2.jsp有哪些内置对象?作用分别是什么?
jsp中有9大内置对象:
- request:封装客户端的请求,其中包含来自get或post请求的参数。
- response:封装服务器对客户端的响应。
- pageContext:通过该对象可以获取其他对象。
- session:封装用户会话的对象。
- application:封装服务器运行环境的对象。
- out:输出服务器响应的输出流对象。
- config:web应用的配置对象。
- page:jsp页面本身(相当于java程序的this)。
- exception:封装页面抛出异常的对象。
3.jsp有哪些作用域?
jsp有四中作用域:
- page:代表与一个页面相关的对象和属性。
- request:代表与客户端发出的一个请求相关的对象和属性。
- session:代表某个用户与服务器建立的一次会话相关的对象和属性。
- application:代表与整个web应用程序相关的对象和属性。
4.session和cookie有什么区别?
存储位置不同:session存储在服务器端,cookie存储在浏览器端。
安全性不同:cookie安全性一般,因为存储在客户端可以被伪造和修改。
容量和个数限制:cookie有容量限制,每个站点下的cookie也有个数限制。
存储的多样性:session可以存储在redis、数据库、应用程序中。而cookie只能存储在浏览器中。
5.session的工作原理?
session的工作原理:在客户端登录完成后,服务器会创建对应的session,session创建完成后,会把session的id发送给客户端,客户端在存储到浏览器中。

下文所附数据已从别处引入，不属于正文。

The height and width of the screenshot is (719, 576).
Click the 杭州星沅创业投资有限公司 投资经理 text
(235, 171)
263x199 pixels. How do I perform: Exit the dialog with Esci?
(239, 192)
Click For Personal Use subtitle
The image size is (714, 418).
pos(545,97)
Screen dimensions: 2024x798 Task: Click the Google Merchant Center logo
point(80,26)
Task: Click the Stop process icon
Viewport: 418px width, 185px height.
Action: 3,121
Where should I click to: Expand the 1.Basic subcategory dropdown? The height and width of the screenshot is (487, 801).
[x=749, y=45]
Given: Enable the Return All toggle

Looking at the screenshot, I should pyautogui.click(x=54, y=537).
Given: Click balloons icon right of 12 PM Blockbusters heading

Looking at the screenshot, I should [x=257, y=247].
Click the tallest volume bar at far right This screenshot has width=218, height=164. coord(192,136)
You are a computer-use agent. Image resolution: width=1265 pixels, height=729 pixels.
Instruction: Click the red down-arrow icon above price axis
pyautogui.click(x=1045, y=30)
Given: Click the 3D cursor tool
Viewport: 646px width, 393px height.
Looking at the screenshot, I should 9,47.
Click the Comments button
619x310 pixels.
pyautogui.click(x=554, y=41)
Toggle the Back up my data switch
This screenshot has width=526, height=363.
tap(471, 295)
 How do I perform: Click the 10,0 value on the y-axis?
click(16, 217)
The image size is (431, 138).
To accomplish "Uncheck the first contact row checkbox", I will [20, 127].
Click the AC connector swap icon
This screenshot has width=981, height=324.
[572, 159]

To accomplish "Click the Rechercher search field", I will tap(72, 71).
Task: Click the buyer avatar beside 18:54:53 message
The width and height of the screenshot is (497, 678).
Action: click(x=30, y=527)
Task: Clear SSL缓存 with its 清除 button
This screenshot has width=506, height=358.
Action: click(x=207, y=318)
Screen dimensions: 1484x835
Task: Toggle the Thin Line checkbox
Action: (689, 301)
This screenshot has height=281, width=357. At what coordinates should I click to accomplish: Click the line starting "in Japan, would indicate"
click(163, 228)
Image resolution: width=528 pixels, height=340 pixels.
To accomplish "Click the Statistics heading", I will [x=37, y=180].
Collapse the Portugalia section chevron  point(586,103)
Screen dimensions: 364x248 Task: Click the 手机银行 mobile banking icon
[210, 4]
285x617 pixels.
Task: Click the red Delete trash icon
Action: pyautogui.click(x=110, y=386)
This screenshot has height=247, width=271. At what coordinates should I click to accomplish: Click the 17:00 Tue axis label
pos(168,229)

这样客户端每次访问服务器时,都会带着sessionid,服务器拿到sessionid之后,在内存中找到与之对应的session这样就可以正常工作了。
6.客户端禁止cookie能实现session还能用?
可以用,session只是依赖cookie存储sessionid,如果cookie被禁用了,可以在URL中添加sessionid的方式保证session能正常使用。
7.Spring MVC和Struts的区别是什么?
拦截级别:struts2是类级别的拦截。spring mvc是方法级别的拦截。
数据独立性:spring mvc的方法之间基本是独立的,独享request和response数据,请求数据通过参数获取,处理结果通过ModelMap交回给框架,方法之间不共享变量。而struts2虽然方法之间也是独立的,但其所有的action变量是共享的,这不会影响程序的运行,却给我们的编码和读程序时造成一定的麻烦。
拦截机制:struts2有自己的intercepoter机制,spring mvc用的是独立的aop方式,这样导致struts2的配置文件量比spring mvc大。
对ajax的支持:spring mvc集成了ajax,所以ajax的使用很方便,只需要一个注解@ReponseBody就可以实现了。而struts2一般需要安装插件或者自己写代码才行。
8.如果避免sql注入?
使用预处理PreparedStatement。
使用正则表达式过滤掉字符中的特殊字符。
9.什么是XSS攻击,如何避免?
XSS攻击:即跨站脚步攻击,它是web程序中常见的漏洞。原理是攻击者往web页面里插入恶意的脚步代码(css代码、Javascript代码等),当用户浏览该页面时,嵌入其中的脚本代码会被执行,从而达到恶意攻击用户的目的,如盗取用户cookie、破坏页面结构、重定向到其他网站等。
预防XSS的核心是必须对输入的数据做过滤处理。
10.是你是CSRF攻击,如何避免?
CSRF:Cross-Site Request Forgery(跨站请求伪造),可以理解为攻击者盗用了你的身份,以你的名义发送恶意请求,比如:以你的名义发送邮件、发消息、购买商品、转账等。
防御手段:
- 验证请求来源地址。
- 关键操作添加验证码。
- 在请求地址添加token并验证。